### Tasks for this exercise:
• A. Reproduce the Dhamma passage from "There are three" to "lead to Nibbana." word for word.
• B. In the Dhamma passage, what does the word Sutta mean?

Buddha’s teachings are called Sutta, which means “thread”, it is the thread which holds all the picked flowers together, we as Buddhist studying the fragrant Dhamma (flowers) must use this thread frequently, so that we would not be introducing our own thoughts and interpretation into the Blessed One’s teaching too liberally.

 

The Blessed One said to the groups of monks: “The doors to the deathless are opened,
let those who will hear abandon wrong beliefs, now shall I turn the wheel of the great Law (Dhamma), for this I go to the Kasian City, there shall I beat the drum of deathlessness, in this world where people are groping in the dark (of ignorance).” (Majjhima Nikaya)

 

There are three forms of dhamma: Recorded Dhamma (pariyatti dhamma) is the Buddha's teaching in texts. Learning these Dhamma and put it through practice of virtue, concentration, and discernment. Whether the Buddhism will proper or decline depends on the practice of its followers, not on the recorded scriptures. If we want to attain enlightenment we have to develop our inner quality through Dhamma practice (patipatti dhamma). The attainment of the practitioner is the fruit of practice (pativedha dhamma) which will lead to Nibbana.

### Dataset rows:
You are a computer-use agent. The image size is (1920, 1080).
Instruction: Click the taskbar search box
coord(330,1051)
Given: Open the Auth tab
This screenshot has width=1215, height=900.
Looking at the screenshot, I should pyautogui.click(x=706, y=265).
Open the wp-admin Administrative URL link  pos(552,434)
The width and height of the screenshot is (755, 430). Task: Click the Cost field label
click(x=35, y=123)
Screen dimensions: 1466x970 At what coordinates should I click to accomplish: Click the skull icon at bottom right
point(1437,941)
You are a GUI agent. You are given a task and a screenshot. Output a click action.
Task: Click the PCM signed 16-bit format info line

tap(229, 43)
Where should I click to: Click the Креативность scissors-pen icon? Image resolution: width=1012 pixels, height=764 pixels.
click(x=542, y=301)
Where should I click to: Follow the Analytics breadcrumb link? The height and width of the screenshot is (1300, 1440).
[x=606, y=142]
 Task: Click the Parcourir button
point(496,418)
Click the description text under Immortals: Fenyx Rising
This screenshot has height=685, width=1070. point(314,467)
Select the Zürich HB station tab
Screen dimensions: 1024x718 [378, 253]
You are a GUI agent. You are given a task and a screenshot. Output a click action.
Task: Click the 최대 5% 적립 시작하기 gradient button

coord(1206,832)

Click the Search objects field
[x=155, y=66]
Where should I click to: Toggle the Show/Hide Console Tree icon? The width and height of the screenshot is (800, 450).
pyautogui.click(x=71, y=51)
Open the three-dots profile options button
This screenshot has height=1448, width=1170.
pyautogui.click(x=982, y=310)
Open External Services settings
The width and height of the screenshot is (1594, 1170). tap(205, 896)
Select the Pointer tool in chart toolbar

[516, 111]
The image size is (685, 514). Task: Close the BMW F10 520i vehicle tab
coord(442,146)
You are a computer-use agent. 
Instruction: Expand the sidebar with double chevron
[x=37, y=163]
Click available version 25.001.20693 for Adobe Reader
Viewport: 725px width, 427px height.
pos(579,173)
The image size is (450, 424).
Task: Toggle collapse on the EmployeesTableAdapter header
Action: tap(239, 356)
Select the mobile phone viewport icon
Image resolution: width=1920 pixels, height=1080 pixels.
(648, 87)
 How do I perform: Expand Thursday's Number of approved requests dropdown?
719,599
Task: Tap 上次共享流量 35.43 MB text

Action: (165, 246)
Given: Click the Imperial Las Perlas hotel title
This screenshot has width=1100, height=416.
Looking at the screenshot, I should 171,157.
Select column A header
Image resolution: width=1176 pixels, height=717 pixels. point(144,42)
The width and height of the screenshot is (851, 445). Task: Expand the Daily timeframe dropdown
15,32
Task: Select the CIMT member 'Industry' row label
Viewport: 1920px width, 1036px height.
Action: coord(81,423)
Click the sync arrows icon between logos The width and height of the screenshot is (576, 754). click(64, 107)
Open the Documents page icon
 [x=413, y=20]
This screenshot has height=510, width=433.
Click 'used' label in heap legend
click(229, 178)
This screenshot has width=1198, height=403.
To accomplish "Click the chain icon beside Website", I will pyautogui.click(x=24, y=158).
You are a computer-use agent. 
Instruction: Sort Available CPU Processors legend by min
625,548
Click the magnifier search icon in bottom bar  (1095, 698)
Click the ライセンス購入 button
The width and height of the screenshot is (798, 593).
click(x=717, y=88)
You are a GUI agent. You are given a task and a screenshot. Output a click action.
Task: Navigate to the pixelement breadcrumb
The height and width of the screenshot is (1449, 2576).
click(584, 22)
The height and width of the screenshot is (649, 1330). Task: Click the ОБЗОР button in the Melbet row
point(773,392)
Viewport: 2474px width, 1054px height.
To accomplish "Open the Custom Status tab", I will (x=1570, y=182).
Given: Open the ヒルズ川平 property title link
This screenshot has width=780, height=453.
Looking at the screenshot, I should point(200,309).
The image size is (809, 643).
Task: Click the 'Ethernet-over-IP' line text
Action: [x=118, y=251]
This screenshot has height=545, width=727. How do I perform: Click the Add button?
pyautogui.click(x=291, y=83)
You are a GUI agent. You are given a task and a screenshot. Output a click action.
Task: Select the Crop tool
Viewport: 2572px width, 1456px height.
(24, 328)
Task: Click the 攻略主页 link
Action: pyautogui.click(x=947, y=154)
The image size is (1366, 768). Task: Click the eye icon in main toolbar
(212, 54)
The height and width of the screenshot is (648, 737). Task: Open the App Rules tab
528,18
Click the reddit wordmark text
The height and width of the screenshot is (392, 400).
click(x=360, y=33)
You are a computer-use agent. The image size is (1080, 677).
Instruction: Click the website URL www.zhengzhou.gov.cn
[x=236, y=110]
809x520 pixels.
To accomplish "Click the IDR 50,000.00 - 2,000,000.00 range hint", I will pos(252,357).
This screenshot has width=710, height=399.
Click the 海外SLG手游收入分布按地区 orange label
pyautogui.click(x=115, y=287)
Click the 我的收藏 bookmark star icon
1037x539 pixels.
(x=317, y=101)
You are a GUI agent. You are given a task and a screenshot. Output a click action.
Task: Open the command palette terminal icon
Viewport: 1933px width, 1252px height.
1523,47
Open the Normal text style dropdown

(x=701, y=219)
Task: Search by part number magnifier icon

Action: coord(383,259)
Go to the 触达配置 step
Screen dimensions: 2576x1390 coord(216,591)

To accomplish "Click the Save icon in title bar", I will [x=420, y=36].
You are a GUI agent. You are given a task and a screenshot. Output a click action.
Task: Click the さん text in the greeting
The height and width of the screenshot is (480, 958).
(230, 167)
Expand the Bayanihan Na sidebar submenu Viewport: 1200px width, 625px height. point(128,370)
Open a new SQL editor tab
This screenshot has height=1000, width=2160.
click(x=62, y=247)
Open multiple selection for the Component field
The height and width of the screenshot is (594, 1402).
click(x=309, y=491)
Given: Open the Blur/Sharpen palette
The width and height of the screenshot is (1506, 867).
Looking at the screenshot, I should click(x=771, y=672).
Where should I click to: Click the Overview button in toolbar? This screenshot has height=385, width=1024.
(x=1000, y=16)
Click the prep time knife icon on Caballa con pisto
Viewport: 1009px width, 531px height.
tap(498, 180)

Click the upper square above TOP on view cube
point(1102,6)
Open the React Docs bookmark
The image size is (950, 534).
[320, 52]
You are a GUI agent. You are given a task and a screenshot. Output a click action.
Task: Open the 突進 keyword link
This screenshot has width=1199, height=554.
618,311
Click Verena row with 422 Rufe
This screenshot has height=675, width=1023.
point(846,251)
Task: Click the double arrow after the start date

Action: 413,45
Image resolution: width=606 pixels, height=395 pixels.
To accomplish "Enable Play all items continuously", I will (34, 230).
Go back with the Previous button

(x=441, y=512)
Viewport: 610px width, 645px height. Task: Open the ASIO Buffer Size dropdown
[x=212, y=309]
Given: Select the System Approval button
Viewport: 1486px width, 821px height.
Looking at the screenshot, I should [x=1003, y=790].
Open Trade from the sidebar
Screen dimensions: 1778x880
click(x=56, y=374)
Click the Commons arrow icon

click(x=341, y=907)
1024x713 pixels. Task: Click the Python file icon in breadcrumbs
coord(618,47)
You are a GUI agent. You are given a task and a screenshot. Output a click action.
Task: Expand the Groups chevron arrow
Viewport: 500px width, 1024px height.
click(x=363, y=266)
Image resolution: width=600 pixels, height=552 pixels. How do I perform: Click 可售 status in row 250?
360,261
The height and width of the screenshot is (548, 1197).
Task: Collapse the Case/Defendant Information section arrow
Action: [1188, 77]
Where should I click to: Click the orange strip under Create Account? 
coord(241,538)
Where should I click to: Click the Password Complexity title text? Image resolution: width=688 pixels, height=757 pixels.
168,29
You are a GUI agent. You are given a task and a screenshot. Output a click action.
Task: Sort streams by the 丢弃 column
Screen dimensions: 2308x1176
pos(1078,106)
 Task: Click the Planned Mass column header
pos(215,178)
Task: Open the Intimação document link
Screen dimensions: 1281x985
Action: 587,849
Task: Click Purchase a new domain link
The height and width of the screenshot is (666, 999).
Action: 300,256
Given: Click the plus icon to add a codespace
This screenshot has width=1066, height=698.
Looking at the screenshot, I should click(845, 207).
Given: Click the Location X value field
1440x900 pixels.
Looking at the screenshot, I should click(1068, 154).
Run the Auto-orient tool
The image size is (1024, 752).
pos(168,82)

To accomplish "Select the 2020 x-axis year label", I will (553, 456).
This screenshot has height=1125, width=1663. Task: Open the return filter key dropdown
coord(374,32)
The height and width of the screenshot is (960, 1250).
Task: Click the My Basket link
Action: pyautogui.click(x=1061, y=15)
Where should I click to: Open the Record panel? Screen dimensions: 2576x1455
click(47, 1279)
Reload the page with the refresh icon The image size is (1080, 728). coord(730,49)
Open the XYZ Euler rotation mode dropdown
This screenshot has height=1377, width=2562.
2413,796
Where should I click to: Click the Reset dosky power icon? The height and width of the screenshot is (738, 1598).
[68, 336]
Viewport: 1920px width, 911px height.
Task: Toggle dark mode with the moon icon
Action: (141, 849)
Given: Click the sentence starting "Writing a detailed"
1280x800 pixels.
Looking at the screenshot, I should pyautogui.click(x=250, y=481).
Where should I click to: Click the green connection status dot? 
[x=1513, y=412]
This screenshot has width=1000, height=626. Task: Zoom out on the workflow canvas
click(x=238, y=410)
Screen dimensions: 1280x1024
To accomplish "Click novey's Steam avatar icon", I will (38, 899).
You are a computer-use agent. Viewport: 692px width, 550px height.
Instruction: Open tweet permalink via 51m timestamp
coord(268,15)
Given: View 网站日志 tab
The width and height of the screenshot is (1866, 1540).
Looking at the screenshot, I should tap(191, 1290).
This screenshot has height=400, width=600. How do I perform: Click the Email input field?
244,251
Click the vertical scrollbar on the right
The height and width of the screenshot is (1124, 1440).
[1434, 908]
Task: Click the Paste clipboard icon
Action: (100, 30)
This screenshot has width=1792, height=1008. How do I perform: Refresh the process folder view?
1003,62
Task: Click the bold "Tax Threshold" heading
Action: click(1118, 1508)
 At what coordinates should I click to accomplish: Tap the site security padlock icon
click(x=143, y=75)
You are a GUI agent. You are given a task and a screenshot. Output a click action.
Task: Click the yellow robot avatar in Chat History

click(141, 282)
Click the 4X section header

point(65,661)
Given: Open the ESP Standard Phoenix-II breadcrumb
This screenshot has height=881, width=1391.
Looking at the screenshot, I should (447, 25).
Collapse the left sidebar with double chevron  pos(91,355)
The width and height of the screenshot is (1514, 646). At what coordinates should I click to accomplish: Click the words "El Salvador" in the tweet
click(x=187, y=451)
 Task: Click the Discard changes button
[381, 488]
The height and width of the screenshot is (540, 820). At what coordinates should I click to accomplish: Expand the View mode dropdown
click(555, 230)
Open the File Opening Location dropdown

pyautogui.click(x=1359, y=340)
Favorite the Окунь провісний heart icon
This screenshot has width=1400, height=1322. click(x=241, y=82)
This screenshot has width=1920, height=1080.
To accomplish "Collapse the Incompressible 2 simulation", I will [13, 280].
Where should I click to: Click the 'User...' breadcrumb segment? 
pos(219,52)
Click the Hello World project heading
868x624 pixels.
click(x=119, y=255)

### Solutions to each task:
• A.
There are three forms of dhamma: Recorded Dhamma (pariyatti dhamma) is the Buddha's teaching in texts. Learning these Dhamma and put it through practice of virtue, concentration, and discernment. Whether the Buddhism will proper or decline depends on the practice of its followers, not on the recorded scriptures. If we want to attain enlightenment we have to develop our inner quality through Dhamma practice (patipatti dhamma). The attainment of the practitioner is the fruit of practice (pativedha dhamma) which will lead to Nibbana.

• B. Sutta means "thread."